__ABOUT THIS TASK__: Restate word for word the lines in the listing below, starting at the line containing "21 jours aux urgences (24, 1906)" and ending at the line containing "Frères Bogdanov (25, 232)", both included; leave out the rest.

__INFORMATION SUPPLIED__:
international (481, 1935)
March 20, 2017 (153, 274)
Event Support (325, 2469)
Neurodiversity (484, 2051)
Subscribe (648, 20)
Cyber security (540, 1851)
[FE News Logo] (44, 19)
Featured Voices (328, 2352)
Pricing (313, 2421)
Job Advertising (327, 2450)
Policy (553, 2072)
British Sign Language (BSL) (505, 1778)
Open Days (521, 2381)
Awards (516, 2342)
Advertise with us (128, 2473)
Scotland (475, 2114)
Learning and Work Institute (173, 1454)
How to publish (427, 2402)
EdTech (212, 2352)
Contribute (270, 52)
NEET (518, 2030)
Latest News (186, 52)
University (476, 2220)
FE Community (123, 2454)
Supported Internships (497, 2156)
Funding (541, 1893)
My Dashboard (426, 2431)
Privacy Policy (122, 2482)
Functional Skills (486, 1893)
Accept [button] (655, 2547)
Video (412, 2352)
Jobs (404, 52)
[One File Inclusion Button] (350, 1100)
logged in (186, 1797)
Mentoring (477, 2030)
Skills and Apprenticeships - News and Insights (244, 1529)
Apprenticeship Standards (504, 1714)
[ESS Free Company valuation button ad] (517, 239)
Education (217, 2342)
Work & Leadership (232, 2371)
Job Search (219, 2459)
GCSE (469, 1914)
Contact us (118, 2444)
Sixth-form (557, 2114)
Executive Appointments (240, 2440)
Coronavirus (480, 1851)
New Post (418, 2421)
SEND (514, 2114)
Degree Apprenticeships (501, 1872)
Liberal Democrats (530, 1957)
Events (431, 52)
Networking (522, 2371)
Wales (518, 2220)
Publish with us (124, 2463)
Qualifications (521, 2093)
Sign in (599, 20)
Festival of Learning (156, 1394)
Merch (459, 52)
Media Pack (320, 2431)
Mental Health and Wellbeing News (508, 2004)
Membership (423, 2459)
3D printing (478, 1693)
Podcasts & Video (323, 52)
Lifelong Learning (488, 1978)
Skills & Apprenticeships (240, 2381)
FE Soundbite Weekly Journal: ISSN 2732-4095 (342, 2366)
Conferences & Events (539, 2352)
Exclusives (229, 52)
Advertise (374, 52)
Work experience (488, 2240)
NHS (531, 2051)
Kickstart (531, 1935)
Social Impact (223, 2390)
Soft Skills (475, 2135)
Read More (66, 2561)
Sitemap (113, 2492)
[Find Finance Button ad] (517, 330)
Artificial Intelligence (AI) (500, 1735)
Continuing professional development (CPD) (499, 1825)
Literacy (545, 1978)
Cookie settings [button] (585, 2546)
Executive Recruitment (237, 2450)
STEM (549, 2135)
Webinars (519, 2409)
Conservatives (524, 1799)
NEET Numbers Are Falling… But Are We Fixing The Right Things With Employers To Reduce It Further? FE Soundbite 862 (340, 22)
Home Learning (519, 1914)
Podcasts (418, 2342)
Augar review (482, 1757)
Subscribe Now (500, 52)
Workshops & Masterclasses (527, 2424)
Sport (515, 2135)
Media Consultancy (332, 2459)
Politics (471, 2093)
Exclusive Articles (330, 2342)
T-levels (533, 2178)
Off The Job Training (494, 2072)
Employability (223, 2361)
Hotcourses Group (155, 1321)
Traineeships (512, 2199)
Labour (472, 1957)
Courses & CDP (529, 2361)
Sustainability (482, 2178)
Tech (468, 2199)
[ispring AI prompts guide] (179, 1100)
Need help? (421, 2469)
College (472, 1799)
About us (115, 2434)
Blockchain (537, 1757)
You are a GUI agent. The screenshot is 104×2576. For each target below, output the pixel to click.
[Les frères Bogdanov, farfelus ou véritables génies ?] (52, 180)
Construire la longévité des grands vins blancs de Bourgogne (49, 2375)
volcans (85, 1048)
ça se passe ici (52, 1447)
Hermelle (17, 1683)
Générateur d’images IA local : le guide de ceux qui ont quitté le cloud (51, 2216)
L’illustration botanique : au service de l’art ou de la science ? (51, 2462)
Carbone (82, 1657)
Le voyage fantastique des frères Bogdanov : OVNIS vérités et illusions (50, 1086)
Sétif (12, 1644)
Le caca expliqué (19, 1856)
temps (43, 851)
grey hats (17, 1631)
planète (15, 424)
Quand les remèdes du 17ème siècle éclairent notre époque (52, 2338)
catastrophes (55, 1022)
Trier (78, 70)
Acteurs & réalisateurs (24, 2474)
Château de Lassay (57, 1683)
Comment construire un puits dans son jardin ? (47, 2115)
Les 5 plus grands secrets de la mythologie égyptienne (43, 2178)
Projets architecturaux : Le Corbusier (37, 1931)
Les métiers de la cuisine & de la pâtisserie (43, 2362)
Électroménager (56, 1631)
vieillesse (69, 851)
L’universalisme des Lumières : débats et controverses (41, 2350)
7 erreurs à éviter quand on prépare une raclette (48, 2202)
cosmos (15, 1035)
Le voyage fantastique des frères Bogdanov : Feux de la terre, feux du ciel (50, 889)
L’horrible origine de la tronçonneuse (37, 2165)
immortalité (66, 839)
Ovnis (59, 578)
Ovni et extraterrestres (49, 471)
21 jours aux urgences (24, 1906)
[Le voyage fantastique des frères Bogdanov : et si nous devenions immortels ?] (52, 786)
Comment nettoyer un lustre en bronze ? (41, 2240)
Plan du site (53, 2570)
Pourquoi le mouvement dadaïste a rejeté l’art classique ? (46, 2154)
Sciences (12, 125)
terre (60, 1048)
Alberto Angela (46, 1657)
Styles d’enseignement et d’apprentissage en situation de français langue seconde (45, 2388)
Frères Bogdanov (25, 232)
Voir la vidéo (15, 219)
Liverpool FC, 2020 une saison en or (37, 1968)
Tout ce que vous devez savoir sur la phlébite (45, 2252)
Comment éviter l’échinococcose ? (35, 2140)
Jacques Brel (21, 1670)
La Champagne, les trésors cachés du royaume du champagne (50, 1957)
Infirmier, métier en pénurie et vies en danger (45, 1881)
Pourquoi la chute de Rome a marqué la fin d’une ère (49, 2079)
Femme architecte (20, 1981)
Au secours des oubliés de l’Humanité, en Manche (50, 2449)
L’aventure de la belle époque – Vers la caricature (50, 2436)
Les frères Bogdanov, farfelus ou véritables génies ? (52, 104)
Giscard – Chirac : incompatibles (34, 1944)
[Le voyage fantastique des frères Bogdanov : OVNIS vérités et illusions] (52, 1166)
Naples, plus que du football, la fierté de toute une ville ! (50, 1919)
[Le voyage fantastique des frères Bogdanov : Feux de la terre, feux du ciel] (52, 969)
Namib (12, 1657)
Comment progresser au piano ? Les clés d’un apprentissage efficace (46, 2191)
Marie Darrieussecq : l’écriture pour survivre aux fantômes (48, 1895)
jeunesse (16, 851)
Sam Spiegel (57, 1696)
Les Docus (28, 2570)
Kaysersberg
* * *
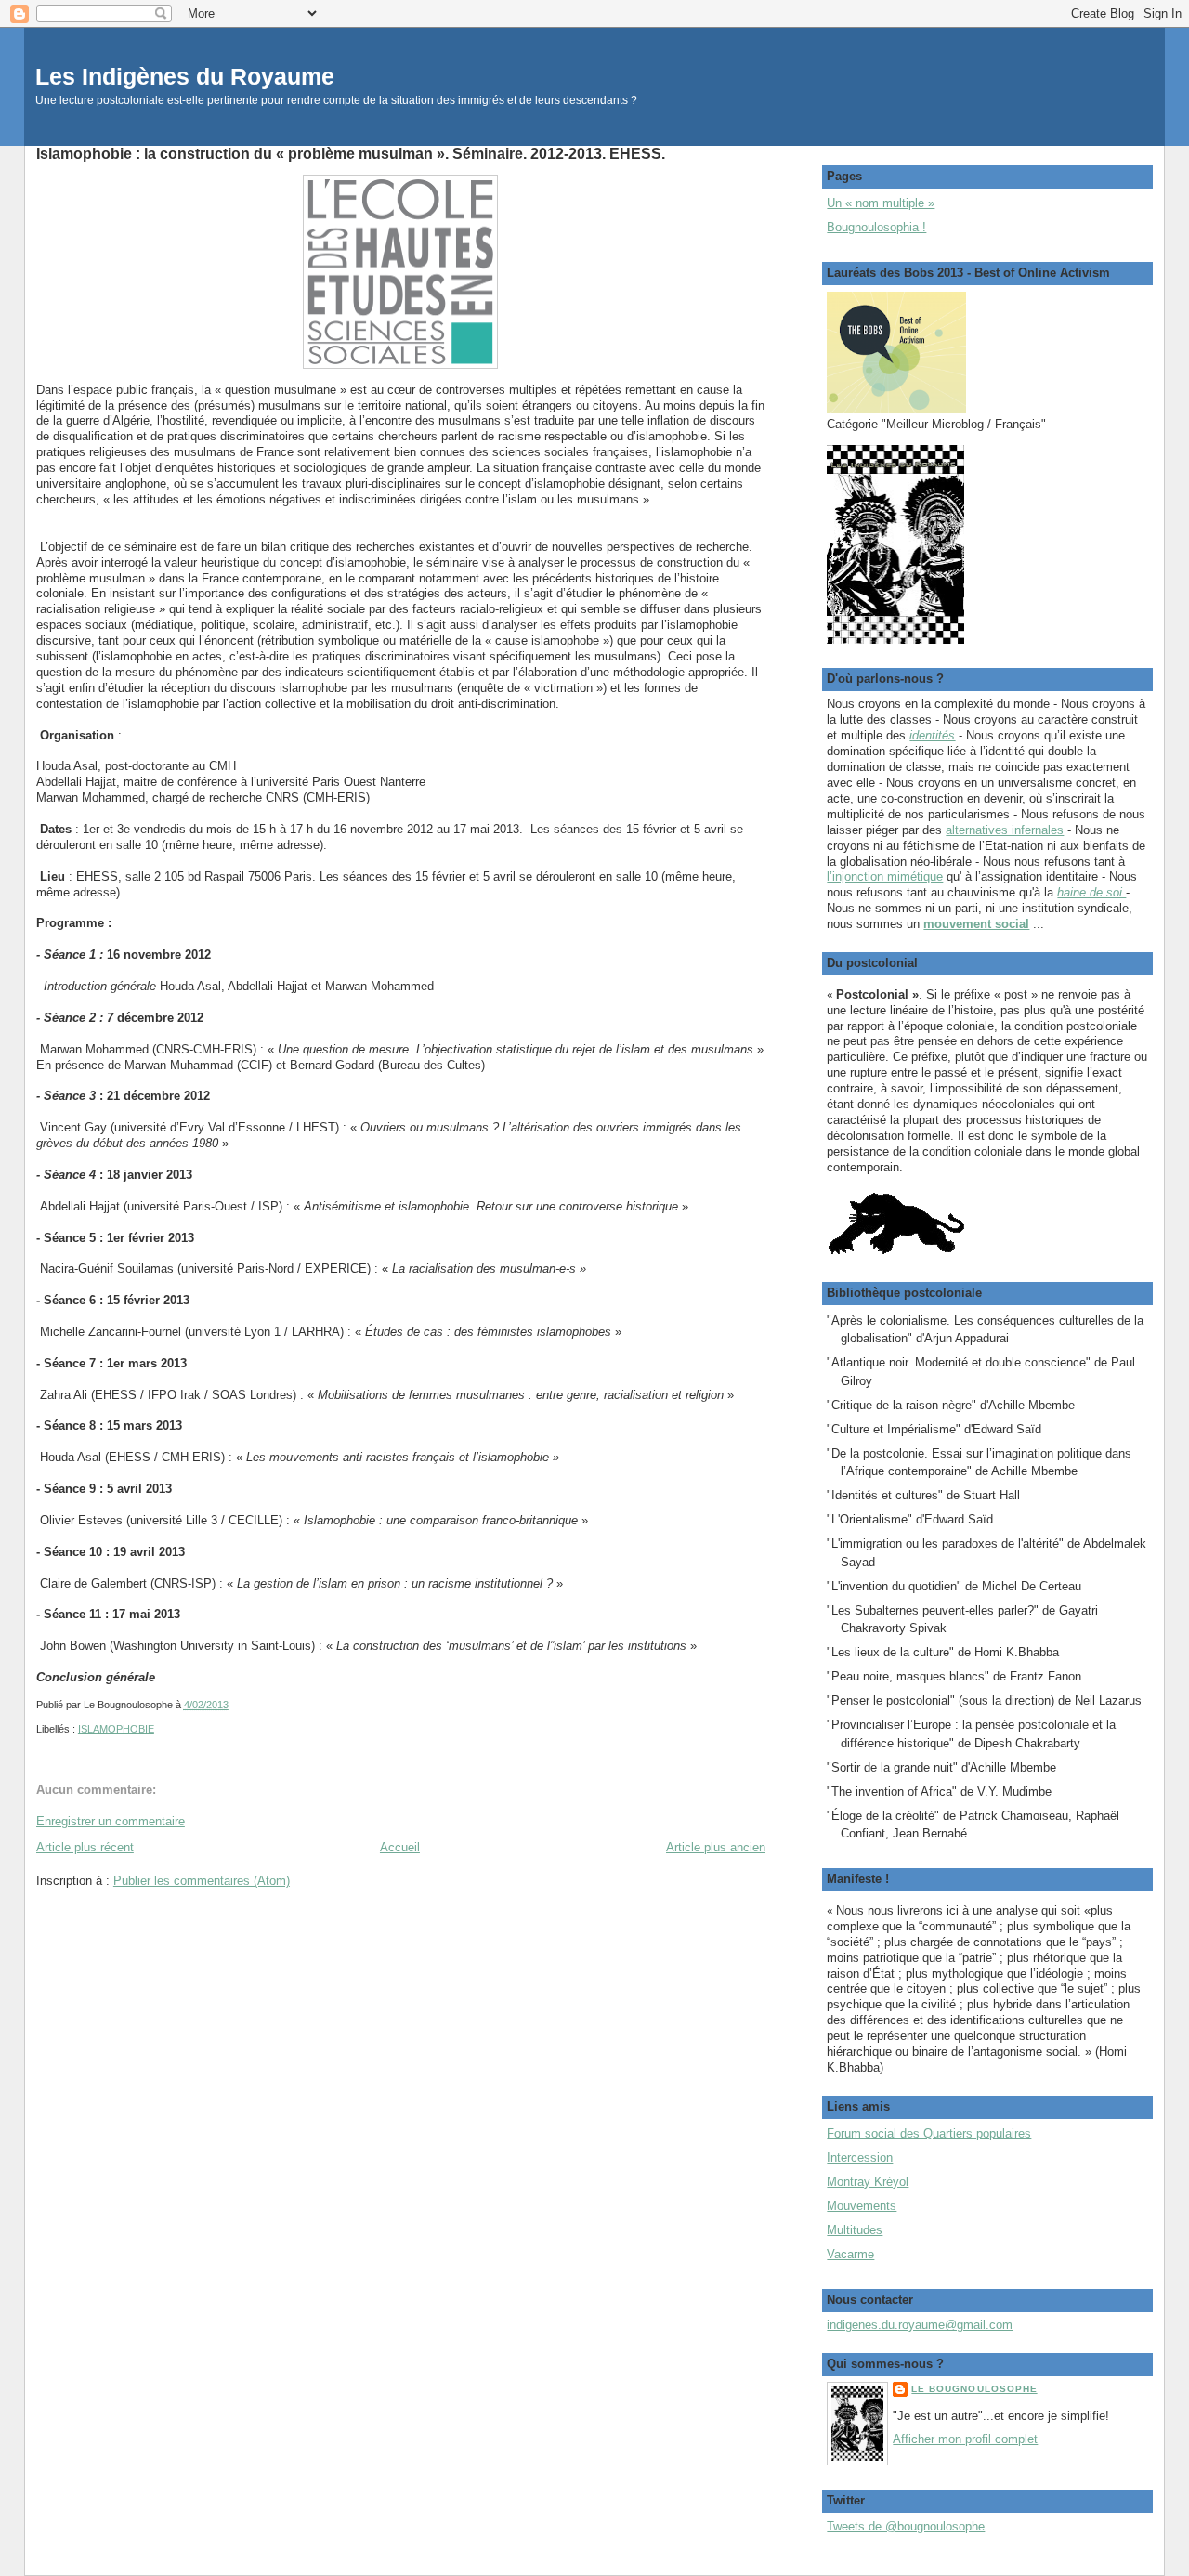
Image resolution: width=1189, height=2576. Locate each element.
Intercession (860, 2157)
--
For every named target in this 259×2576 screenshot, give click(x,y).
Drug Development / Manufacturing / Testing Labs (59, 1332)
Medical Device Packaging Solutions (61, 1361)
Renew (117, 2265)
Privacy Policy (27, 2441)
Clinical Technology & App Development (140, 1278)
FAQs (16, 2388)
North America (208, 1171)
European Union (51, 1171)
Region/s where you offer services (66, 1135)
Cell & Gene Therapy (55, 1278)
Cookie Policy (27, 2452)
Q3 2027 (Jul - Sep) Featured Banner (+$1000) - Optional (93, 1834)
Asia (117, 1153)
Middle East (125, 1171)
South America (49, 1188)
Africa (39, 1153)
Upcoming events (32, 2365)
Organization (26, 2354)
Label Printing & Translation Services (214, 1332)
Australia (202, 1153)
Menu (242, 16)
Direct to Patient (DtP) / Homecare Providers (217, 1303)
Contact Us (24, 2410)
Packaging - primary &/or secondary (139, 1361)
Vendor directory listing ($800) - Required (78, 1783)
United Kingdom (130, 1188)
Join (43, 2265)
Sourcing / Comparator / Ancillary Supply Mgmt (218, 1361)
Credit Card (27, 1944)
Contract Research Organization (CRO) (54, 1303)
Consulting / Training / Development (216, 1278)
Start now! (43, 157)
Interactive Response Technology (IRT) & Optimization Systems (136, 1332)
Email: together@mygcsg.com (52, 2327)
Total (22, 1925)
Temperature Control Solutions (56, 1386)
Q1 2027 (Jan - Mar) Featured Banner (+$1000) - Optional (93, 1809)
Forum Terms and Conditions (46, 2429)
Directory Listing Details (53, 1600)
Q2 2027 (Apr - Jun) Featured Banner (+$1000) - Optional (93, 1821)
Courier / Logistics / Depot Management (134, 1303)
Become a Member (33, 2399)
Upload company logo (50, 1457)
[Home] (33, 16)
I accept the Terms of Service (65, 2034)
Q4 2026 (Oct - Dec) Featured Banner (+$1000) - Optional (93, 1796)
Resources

__SOLUTION TO THIS PROBLEM__:
21 jours aux urgences (24, 1906)
[Le voyage fantastique des frères Bogdanov : et si nous devenions immortels ?] (52, 786)
Comment nettoyer un lustre en bronze ? (41, 2240)
Plan du site (53, 2570)
Pourquoi le mouvement dadaïste a rejeté l’art classique ? (46, 2154)
Sciences (12, 125)
terre (60, 1048)
Alberto Angela (46, 1657)
Styles d’enseignement et d’apprentissage en situation de français langue seconde (45, 2388)
Frères Bogdanov (25, 232)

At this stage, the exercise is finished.